In one of the more important discoveries in recent years, astronomers at Johns Hopkins University have detected in intergalactic space huge clouds of helium gas believed to have been left over from the birth of the universe. The finding represents another major piece of evidence supporting the theory that all matter, space and time came into existence in an immense cosmic explosion some 12 to 15 billion years ago.
The discovery was made using a Hopkins-designed telescope sensitive to the ultraviolet portion of the electromagnetic spectrum. The instrument was launched in March aboard the space shuttle Endeavor high above Earth's atmosphere, which normally blocks ultraviolet rays. Scientists were able to detect the presence of molecular helium by measuring how light from a distant quasar was absorbed as it passed through two of the gas clouds on its journey toward Earth.
The clouds themselves appear to be tenuous but immense collections of hydrogen and helium gas thousands of light years across (one light year is the distance traversed in a year's time by light traveling at 186,000 miles a second, or about 6 trillion miles). Scientists speculate there may be billions of such clouds floating around in the space between the galaxies and that, taken together, they contain five to 10 times more matter than the material in all the visible stars and galaxies. That's enough helium to fill a lot of balloons.
According to the Big Bang theory accepted by most scientists today, hydrogen and helium, the lightest elements, were the first to form after the primordial event. The gas in the recently discovered clouds is thought to date from atomic nuclei that coalesced within the first three minutes of the instant of creation. As the hot, young universe expanded and cooled over the next 1 million years, the hydrogen and helium nuclei joined with free electrons swarming through space to form the first atoms. All the heavier elements were formed later in the cores of stars.

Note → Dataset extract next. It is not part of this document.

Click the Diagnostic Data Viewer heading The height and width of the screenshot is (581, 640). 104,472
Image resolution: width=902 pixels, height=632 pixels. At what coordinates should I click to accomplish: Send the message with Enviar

The Hopkins team included astrophysicist Arthur F. Davidsen and his colleagues, Gerard A. Kriss and Wei Zheng. Dr. Davidsen says their discoveries will increase scientists' understanding of the structure of the universe. "It imposes new constraints on our theories and shows what it was like when the universe was about one-third as old as it is now," he said. The discovery was also a breakthrough for space astronomy and perhaps the most important new finding to be made by a space shuttle mission. We extend our warmest congratulations to Dr. Davidsen and his team.